As the longtime manager of Rolling Soles on Lake Street, Dooley was an early adopter of the outdoor rollerskating trend and part of a community that pushed back against calls to ban skating around Minneapolis' lakes in the 1980s. The group ultimately worked with the park board, which created one-way paths and let skating continue.

"She was just a wonderful woman, and she had a lust for life," said her friend Scott Sansby, who owned Rolling Soles, which sold and rented outdoor rollerskates.

Dooley began working there in 1979, when the idea of putting skateboard wheels on rollerskates and taking to the streets and paths around the lakes was new.

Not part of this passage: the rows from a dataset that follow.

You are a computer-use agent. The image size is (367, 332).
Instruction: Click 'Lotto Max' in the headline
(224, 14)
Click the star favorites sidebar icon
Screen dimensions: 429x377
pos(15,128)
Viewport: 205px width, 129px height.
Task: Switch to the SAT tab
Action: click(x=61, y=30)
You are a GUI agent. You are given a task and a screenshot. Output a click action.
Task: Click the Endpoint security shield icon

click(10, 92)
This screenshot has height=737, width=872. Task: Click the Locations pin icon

She managed the spot until it closed in 1998.

Sansby and Dooley drove a skate party bus decorated to look like a London double-decker to events like all-night rollerskating parties, Sansby recalled.

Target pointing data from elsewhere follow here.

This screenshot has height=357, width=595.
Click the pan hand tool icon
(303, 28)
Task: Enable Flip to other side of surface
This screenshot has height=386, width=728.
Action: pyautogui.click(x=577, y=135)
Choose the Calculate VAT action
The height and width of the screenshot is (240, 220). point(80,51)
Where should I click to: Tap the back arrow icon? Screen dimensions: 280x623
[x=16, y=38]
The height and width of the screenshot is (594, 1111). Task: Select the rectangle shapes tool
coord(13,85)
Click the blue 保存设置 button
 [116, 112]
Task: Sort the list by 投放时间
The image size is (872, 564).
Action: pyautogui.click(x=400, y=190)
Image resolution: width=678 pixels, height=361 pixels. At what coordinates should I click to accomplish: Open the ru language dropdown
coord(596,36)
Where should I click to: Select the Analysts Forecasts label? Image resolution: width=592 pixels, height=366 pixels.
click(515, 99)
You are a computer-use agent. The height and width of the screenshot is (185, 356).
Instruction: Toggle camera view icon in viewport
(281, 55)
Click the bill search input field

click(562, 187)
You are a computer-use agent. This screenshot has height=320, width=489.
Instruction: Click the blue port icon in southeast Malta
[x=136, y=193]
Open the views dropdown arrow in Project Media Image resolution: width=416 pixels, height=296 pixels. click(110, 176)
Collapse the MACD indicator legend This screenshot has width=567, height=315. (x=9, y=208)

In her 60s, after moving to Sauk Centre, Minn., Dooley took up the cello, taking lessons and playing in coffee shops with her teacher.

In her last year, even as she went through treatment for lymphoma, Dooley was always optimistic, friends said — making plans to get together, running AA meetings on Zoom when she could no longer be there in person and serving as a consultant for the nonprofit Wellness in the Woods.

She is survived by her brothers, Mike Dooley of Linwood and Sean Dooley of Albuquerque, N.M.; children Shannon Bernstrom and Bryan Bernstrom, both of St. Paul, as well as several grandchildren and great grandchildren.

A celebration of life service for Dooley is set for Sunday, Oct. 30 at 3 p.m. at the Alano Society of Minneapolis, 2218 1st Av. S.